ABSTRACT
A computational technique for analysing coupled system of singularly perturbed convection-diffusion delay differential equations with large delay is presented in this study. We solve this problem using non-polynomial spline technique and arrive at a system that can potentially be solved. To show the theoretical investigation, an example is solved for different perturbation parameter values, and the computational results are shown in tables. The model we have proposed is of first order convergent, and this technique indicated that the acquired findings were more accurate than earlier results.
1. Introduction
A singularly perturbed delay differential equation is one in which the highest order derivative term is multiplied by a positive small parameter and at least one delay or advance term, or both, is involved. The study of singular perturbations has come a long way in mathematics and has important potential applications in many areas of science and technology. Different types of real-world phenomena such as in the modelling of the pupil-light reflex in humans (Longtin and Milton Citation1988), predator-prey model (Gourley and Kuang Citation2004), HIV infection model (Culshaw and Ruan Citation2000), variational problem in control theory (Glizer Citation2000), determination of the behaviour of a neuron to random synaptic input (Lange and Miura Citation1982), optically bistable device (Mayer et al. Citation1995),the dynamics of two identical amplifier networks (Chen and Wu Citation2001), the first exit-time problem (Kot Citation2001), hydrodynamics of liquid helium (Kuang Citation1993), various physiological process models (Mackey and Glass Citation1977) and numerous other applied mathematical problems can be modelled mathematically by singularly perturbed delay differential equations. These differential equations are used to solve problems in which the future is dependent on the present as well as past states of the system being investigated under consideration.
In singular perturbation problems, the convection-diffusion type is referred to when the perturbation parameter equals zero and the order is lowered by one, whereas the reaction-diffusion type is referred to when the order is lowered by two. As a result, second-order singularly perturbed delay differential equations can be either convection-diffusion or reaction-diffusion in nature. In the first type of problem, the left or right-boundary layer is only determined by the sign of the coefficients in the diffusion and convection terms. On the other hand, in reaction-diffusion delay differential equations, there are two boundary layers. As a result, numerous researchers have been working to create various numerical techniques for handling these kinds of problems. When normal numerical methods are used, it is widely known that these types of problems yield inaccurate results for small values of the perturbation parameter. As a result, it is essential to develop numerical techniques that can provide improved accuracy regardless of parameter values. Another crucial aspect of these types of problems is the investigation of the effect of shift parameters on the solution’s boundary layer behaviour. Consequently, there has been a rise in interest in numerical techniques for singularly perturbed delay differential equations in recent years.

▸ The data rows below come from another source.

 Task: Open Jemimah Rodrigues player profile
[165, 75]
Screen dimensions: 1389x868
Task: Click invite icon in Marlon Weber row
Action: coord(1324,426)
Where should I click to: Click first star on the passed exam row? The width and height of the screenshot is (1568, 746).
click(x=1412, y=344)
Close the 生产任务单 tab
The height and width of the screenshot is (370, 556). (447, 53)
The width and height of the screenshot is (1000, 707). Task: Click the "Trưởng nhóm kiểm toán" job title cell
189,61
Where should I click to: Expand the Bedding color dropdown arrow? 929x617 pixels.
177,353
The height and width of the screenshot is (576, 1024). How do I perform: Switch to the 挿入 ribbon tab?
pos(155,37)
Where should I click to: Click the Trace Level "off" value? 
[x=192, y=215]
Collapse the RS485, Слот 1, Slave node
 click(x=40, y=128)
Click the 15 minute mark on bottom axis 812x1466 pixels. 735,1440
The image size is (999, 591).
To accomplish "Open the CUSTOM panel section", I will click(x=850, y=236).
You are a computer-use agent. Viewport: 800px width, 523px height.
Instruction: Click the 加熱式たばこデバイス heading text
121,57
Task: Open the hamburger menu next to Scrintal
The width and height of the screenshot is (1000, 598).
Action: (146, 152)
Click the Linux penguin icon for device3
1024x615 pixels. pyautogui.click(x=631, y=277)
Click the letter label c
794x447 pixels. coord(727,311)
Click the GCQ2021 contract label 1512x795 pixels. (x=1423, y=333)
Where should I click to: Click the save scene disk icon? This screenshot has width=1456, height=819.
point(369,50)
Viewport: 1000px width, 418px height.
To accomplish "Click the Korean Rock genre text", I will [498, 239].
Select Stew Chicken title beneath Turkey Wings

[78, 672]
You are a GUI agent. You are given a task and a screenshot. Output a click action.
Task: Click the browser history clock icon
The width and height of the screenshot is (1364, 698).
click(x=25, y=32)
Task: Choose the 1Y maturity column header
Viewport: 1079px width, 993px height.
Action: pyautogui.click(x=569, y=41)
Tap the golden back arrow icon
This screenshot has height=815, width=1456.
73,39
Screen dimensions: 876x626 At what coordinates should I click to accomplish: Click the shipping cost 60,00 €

In problems involving control systems, the state of the system is observed and adjustments are incorporated to control the outcomes. Due to the impossibility of instantaneous adjustment, there is always a delay between observation and control action. Differential equations with delay arguments govern this type of system. For a single singularly perturbed delay differential equation, robust numerical techniques have been developed by Lange and Miura (Lange and Miura Citation1994) investigated a class of boundary-value problems and discussed an asymptotic method to approximately solve this type of differential equations. Phaneendra and Lalu (Phaneendra and Lalu Citation2019) had carried out a quadrature technique for the solution of this type of problems. They used a neutral delay differential equation which is equivalent to the SPDDE. Chakravarthy and Kumar (Chakravarthy and Kumar Citation2021) proposed Numerov’s method which uses a fitted operator finite difference technique. Sekar and Tamilselvan (Erdogan et al. Citation2020) suggested a piecewise Shishkin type mesh to solve the problem by using finite difference method. Erdogan and Sakar (Woldaregay and Liu Citation2022) suggested a numerical technique based on a piecewise uniform Shishkin mesh with an exponentially fitted difference scheme for each time-subinterval. Woldaregay and Durressa (Sekar and Tamilselvan Citation2019) used Taylor series approximation to approximate the delay terms, and the obtained singularly perturbed boundary value problem is solved with an exponentially fitted operator mid-point upwind finite difference method. But for systems of equations, only a small number of results have been reported. Subburayan and Ramanujam (Subburayan and Ramanujam Citation2014) proposed an asymptotic computational technique for convection diffusion type equations. The authors in (Selvi and Ramanujam Citation2017) applied a computational technique to solve a system of singularly perturbed delay differential equations of large delay that was weakly coupled. Chakravarthy and Gupta (Chakravarthy and Gupta Citation2020) focus on the use of cubic splines in tension approximation techniques to solve system of singularly perturbed convection diffusion equation.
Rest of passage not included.